In der Folge könnte die Anlage einzig zur Wärmeerzeugung eingesetzt werden, doch das wäre unter Klimaschutz- und Effizienzgesichtspunkten keine ideale Lösung. Besser wäre es, wenn die Anlage immer dann produzieren würde, wenn es mit Blick auf den Strommarkt sinnvoll erschiene – und zwar losgelöst von der Frage, was in diesen Momenten mit der Wärme geschieht. Denn diese könnte etwa mit Hilfe eines Speichers zwischengepuffert und dann später im Bedarfsfall abgerufen werden. Auch hier kann also ein Speicher helfen, dass unsere Erzeugungsanlagen wirtschaftlich und technisch effizienter eingesetzt werden können.

Was, wie in diesen Beispielen, schon mit kleineren Speicheranlagen funktioniert, funktioniert ebenso in großem Maßstab: Entsprechend dimensionierte Großbatteriespeicher können, wenn sie entsprechend gemanagt werden, einen erheblichen Beitrag zur physikalischen Gewährleistung von Versorgungssicherheit wie auch zur Verhinderung extremer ökonomischer Preisausschläge an den Energiemärkten beisteuern – und damit einen Beitrag zu einer gelingenden Energiewende leisten.

Denn indem sie regenerative Energie nicht nur technisch besser in die bestehenden Energienetze, sondern auch ökonomisch besser in die Energiemärkte integrieren helfen, senken sie den Verbrauch fossiler Energieressourcen und tragen so zu einer erfolgreichen Transformation von Energiewirtschaft im Besonderen sowie unserer Volkswirtschaft im Allgemeinen bei.

Wasserstoff

Mit dem Wasserstoff verhält es sich ganz ähnlich. Denn das verbreitetste Element auf unserem Planeten hat eine Reihe von Eigenschaften, die es gewissermaßen zu einem Tausendsassa der Energiewende machen: Wasserstoff kann man emissionsfrei verbrennen, man kann aber auch mittels grünen, also klimaneutralen Stroms und Wasser recht einfach synthetisch herstellen und man kann ihn speichern, um ihn z.B. bei Bedarf in wasserstofffähigen Kraftwerken, wie sie in großer Zahl bis 2030 in Deutschland gebaut werden sollen, wieder verfeuern.

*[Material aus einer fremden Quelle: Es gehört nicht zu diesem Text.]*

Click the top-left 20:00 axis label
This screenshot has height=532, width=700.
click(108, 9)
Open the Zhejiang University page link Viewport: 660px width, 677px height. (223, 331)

Ferner kann man Wasserstoff direkt einsetzen, um Erdgas in industriellen Prozessen, etwa bei der Stahlerzeugung, zu ersetzen. Man kann Fahrzeuge mit ihm antreiben und man kann ihn mittels bewährter und erprobter chemischer Verfahren z.B. in Ammoniak umwandeln, dessen stoffliche Eigenschaften ihn weit einfacher transportierbar machen als dies bei Wasserstoff selbst der Fall wäre. Am Bestimmungsort lässt sich Ammoniak wieder in Wasserstoff rückwandeln.

Damit ist Wasserstoff grundsätzlich ungemein flexibel einsetzbar, um die Herausforderung einer umfassenden Klimaneutralität zu meistern. Konkret mangelt es hier (noch) an einer entsprechenden Transportinfrastruktur und dem Aufbau hinreichender Erzeugungskapazitäten, damit künftig überhaupt genug Wasserstoff zur Verfügung steht und dieser die ihm zugedachte Rolle im Rahmen der Energie- und Wärmewende auch wirklich quantitativ ausfüllen kann.

Insofern liegen die Potenziale von Energiespeichern und Wasserstoff für eine erfolgreiche und nachhaltige Dekarbonisierung unserer Gesellschaft klar zutage. Woran es fehlt, sind klare regulatorische Rahmenbedingungen, beide Techniken zeitnah und in großem Maßstab an den Markt zu bringen. Nur wenn das gelingt, können beide auch in der Praxis das halten, was sie theoretisch bereits verheißen: Das Klima zu schonen, ohne Deutschland und Europa zu deindustrialisieren.